UK Resident Doctors to Strike for 16th Time in Long-Running Pay Dispute

The BBC reported Thursday that England’s resident doctors will walk out for four days in June, marking a 16th round of industrial action in a dispute that has now stretched across multiple governments and health secretaries.

The walkout is scheduled to run from the morning of 15 June through 19 June, with further dates in July possible if negotiations do not advance.

A Dispute Rooted in Eroding Pay

The British Medical Association argues that despite substantial recent pay rises, its members earn roughly 20% less in real terms than they did in 2008. The union points to inflation as the core problem. It calculates real-terms pay using the Retail Prices Index, which runs higher than the Consumer Prices Index the government applies to public sector wage settlements.

That gap between inflation measures has become a central flashpoint. Resident doctors also carry significant student loan debt, with interest tied to the higher RPI figure, compounding the financial pressure they describe.

▸ Data to examine:
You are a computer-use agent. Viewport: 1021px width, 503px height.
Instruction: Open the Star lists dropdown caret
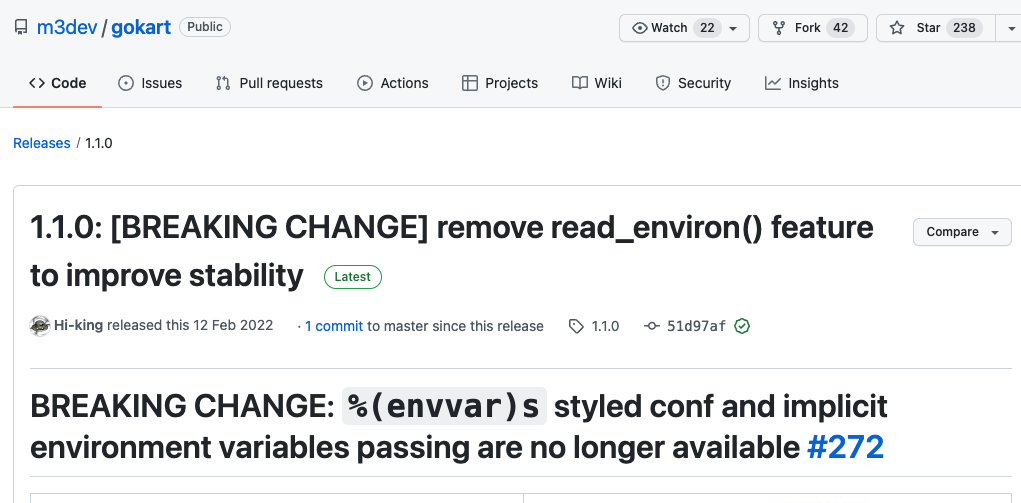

==

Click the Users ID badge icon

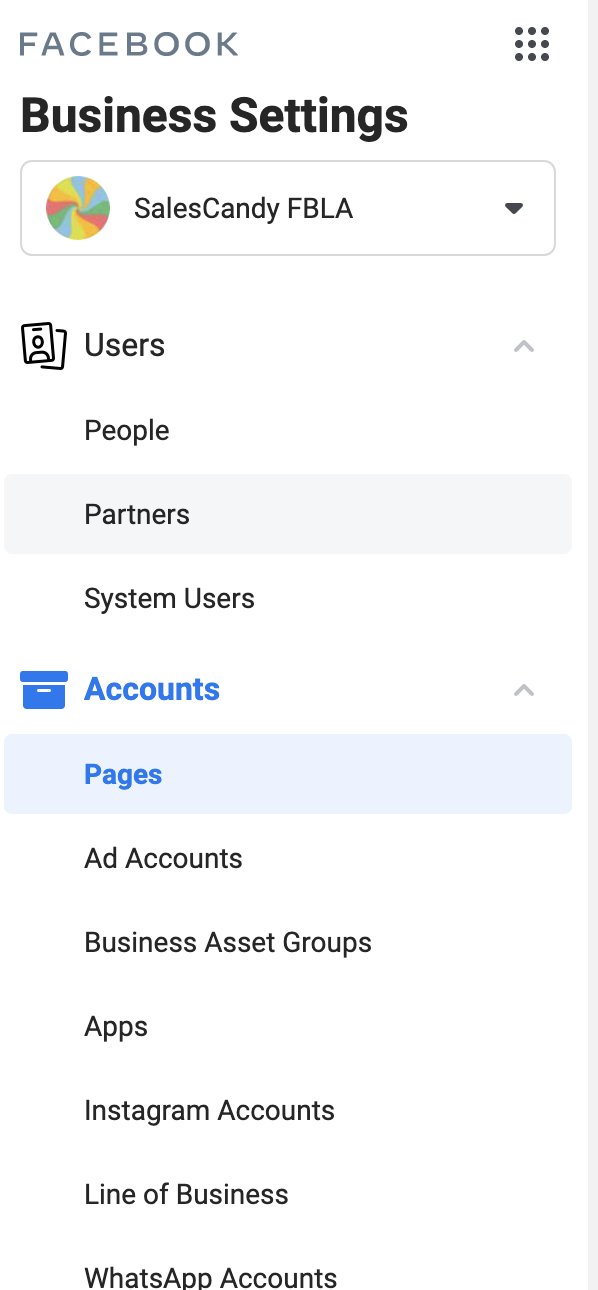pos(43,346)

* * *

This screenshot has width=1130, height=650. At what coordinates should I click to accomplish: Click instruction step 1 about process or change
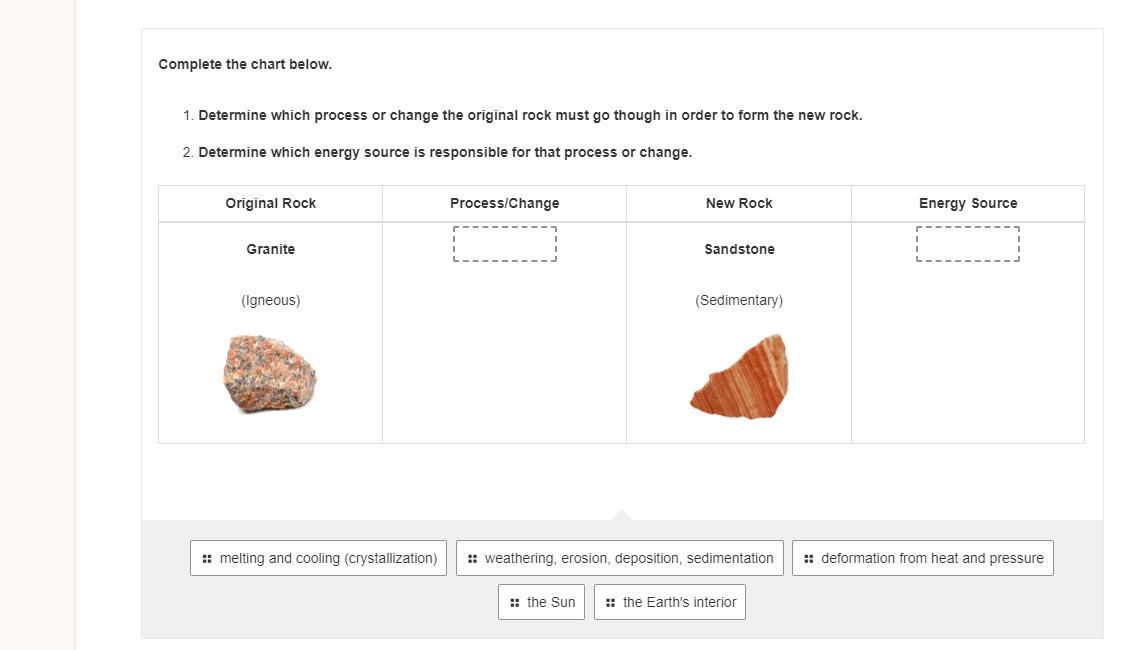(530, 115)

▸ Prompt A: In the article on the resident doctors' strike, which inflation measure does the British Medical Association use to calculate real-terms pay?
▸ Prompt B: Carry on the article on the resident doctors' pay dispute, starting after its last sentence.
The data has no connection to the article on the resident doctors' strike.

▸ Answer area A: The Retail Prices Index.

▸ Answer area B:
What Doctors Earn Now

Resident doctors are fully qualified physicians who make up close to half the total medical workforce in England. Their basic salaries currently range from roughly £40,000 for first-year foundation trainees to around £76,500 for the most senior grade. Shift premiums for nights and weekends add to those figures.

Over the past four years, the group received cumulative pay rises totalling more than 33%, including a 3.5% increase in April 2026.

Government and BMA Trade Accusations

Health Secretary James Murray dismissed the union’s demands as unrealistic and unaffordable. He echoed a line used by his predecessor, saying the 33%-plus rise already delivered was the highest across the entire public sector and that further large increases were off the table.

BMA resident doctor leader Dr Jack Fletcher accused Murray of squandering an opportunity to resolve the standoff, saying the government had offered only vagueness on job creation and nothing new on pay.

An earlier government package had promised 4,000 additional specialist training posts by 2028, with 1,000 arriving in 2026. When the BMA walked away from talks in March, the government withdrew that first tranche of posts entirely.

Public Support Fading

Pre-strike polling conducted by YouGov found a majority of the public opposed the latest action, with 53% against and 38% in favour. The NHS has consistently urged patients to continue seeking urgent and emergency care through standard 999 and 111 channels during walkouts.

With both sides publicly hardened and a July escalation now signalled, a swift resolution appears unlikely.